As such, I end up doing a lot of aftermarket refits to bring a bicycles gearing in line with a person's real needs to allow for a more optimal experience.
A normal rider should find that a range of 40-100 gear inches is sufficient for all their riding needs unless they do a lot of extreme climbing, do loaded touring, ride intense off road, or race competitively.
The typical hybrid seems to use a 28/38/48 with a 12-32 cassette and older hybrid type bicycles and a number of mountain bikes used the same crank set up with a 14-x freewheel or cassette with a 28 being pretty common for the lowest gearing.
The 23-118 gear inches found on most modern hybrids offers a really decent low but there is a lot of wasted gearing over 100 gear inches... older set ups with 14-28 cassettes / freewheels had a 27-93 gear inch range with nice steps and with a 34 tooth rear you could drop down to 22 gear inches.
With wider ranges you also have to deal with bigger jumps between gears and a tighter spaced cassette is always preferable if one likes more evenly spaced transitions to maintain cadence. Those 11-12 tooth cogs also wear out quickly and with less chain engagement do cause some efficiency loss.
I really like the hybrid set up on my XC bike as I run a 24/34/44 mtb crank with a closer spaced 11-30 road cassette which gives a 20-103 gear inch range with nice even steps between the 8 rear cogs.

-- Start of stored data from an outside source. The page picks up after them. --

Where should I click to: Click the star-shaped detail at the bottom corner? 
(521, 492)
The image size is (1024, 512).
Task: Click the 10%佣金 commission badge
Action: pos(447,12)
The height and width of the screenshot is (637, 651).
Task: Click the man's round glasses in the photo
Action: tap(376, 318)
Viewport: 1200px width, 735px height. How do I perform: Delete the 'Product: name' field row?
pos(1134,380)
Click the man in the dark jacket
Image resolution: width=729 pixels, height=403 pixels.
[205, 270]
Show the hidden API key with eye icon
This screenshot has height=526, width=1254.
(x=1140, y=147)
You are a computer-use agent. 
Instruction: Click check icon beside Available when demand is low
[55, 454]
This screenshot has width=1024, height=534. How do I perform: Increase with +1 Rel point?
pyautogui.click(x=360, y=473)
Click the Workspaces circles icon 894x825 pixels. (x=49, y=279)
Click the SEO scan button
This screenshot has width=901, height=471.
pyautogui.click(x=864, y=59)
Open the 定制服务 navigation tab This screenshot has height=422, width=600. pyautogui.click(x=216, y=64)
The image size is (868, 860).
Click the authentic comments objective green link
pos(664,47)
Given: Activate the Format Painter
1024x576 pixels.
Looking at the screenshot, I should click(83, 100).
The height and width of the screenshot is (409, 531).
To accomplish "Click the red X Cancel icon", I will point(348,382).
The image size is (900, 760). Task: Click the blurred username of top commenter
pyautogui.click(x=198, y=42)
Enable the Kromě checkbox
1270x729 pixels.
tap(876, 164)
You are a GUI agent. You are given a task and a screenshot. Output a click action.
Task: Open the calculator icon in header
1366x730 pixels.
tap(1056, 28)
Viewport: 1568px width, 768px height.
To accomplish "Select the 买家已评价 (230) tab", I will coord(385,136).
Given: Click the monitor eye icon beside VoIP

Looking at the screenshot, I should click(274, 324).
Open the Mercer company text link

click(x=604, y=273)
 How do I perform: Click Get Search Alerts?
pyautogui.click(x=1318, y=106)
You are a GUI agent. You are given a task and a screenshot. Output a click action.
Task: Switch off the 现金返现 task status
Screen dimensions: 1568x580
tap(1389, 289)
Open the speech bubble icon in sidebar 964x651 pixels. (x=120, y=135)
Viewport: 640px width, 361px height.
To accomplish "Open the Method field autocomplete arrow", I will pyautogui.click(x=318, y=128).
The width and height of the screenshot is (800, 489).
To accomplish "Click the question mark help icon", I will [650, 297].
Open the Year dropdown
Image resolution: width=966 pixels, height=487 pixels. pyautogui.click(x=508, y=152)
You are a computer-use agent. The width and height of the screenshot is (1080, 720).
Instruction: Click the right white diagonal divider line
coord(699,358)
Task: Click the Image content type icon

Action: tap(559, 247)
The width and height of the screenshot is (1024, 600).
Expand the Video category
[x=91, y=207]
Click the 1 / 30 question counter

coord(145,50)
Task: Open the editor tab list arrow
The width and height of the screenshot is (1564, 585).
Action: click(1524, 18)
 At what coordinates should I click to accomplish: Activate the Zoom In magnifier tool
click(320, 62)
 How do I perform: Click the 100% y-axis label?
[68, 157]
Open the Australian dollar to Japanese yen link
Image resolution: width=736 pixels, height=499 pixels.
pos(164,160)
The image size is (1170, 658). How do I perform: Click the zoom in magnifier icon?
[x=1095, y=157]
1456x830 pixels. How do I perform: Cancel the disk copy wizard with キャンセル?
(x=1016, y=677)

Had an 11-34 and some of bigger jumps were a pain in that the gear change was more than I wanted and required me to do some double shifting.
Might even go with an 11-25 in the rear to tighten things up a little more.
Now I can live in the big ring most of the time and engaging as many teeth for a given gear is always more efficient and the closer steps allow for tighter shifting and smoother transitions.
The 44/15 combination is a nice 75 gear inches which is a comfortable cruising gear for flat ground (for me) and even if I am idling along at 90 rpm I will be doing 30 kmh with relative ease and I don't get passed very often.
Any thoughts ?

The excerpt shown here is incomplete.